Glasmacher estimates FRIB can have 10 more cryomodules ready by 2018’s end.

What makes a “rare” isotope, rare?

While regular isotopes are abundant, rare isotopes are not commonly found in nature.

“A bunch of isotopes from most elements exist on Earth. A rare isotope is the kind of isotope that used to exist on Earth but has long since decayed,” Glasmacher explained. “We’re going to remake them.”

Glasmacher explained that rare isotopes were instrumental in the creation of the Earth’s heavy elements.

“The strange part is after the Big Bang, when Earth was hydrogen and helium, its elements should have stopped forming at iron. Yet you can dig for gold and you can find heavy elements,” Glasmacher said. “The reason for that is when the elements were made, the Earth wasn’t like it is now. It was in the rare isotope regime that the elements were formed; that’s the interesting part.”

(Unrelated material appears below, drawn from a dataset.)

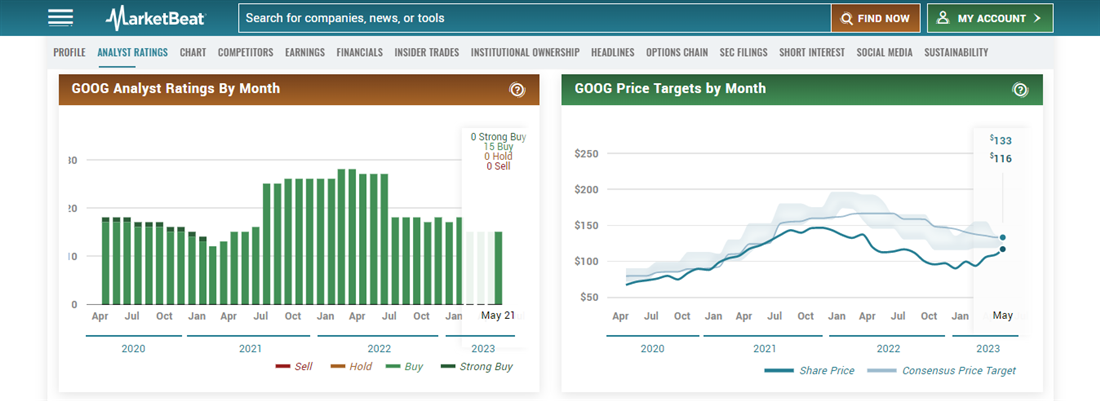Screen dimensions: 1100x401
Task: Expand the My Account arrow
Action: coord(1037,18)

Why is an understanding of rare isotopes valuable? There’s any number of discoveries within rare isotopes that scientists can translate into practical applications. Glasmacher suspects the first major use will be in the medical field.

“We want to make isotopes that help humans. Medical doctors say, ‘We need certain isotopes,’ and with effort we might able to make them in the future,” Glasmacher said. “After you have those, that’ll inspire scientists to think of something else. It’s this chain of discovery where one step leads to another.”

The $765 million project, which began construction in early spring 2014 and is funded by the U.S. Department of Energy Office of Science, State of Michigan and MSU, is expected to employ nearly 1,000 scientists from around the world at any given time, once it is completed in summer 2022. A study by MSU speculated the economic impact of the FRIB lands Michigan $4.4 billion — or as Carl Sagan would say, “billions and billions.”

“This is the first one that’s built on a university campus. Students who go to school at MSU can do their studies and they can work, or do research, at a worldclass facility same time. All other facilities like this are behind gates in a national lab,” Glasmacher said.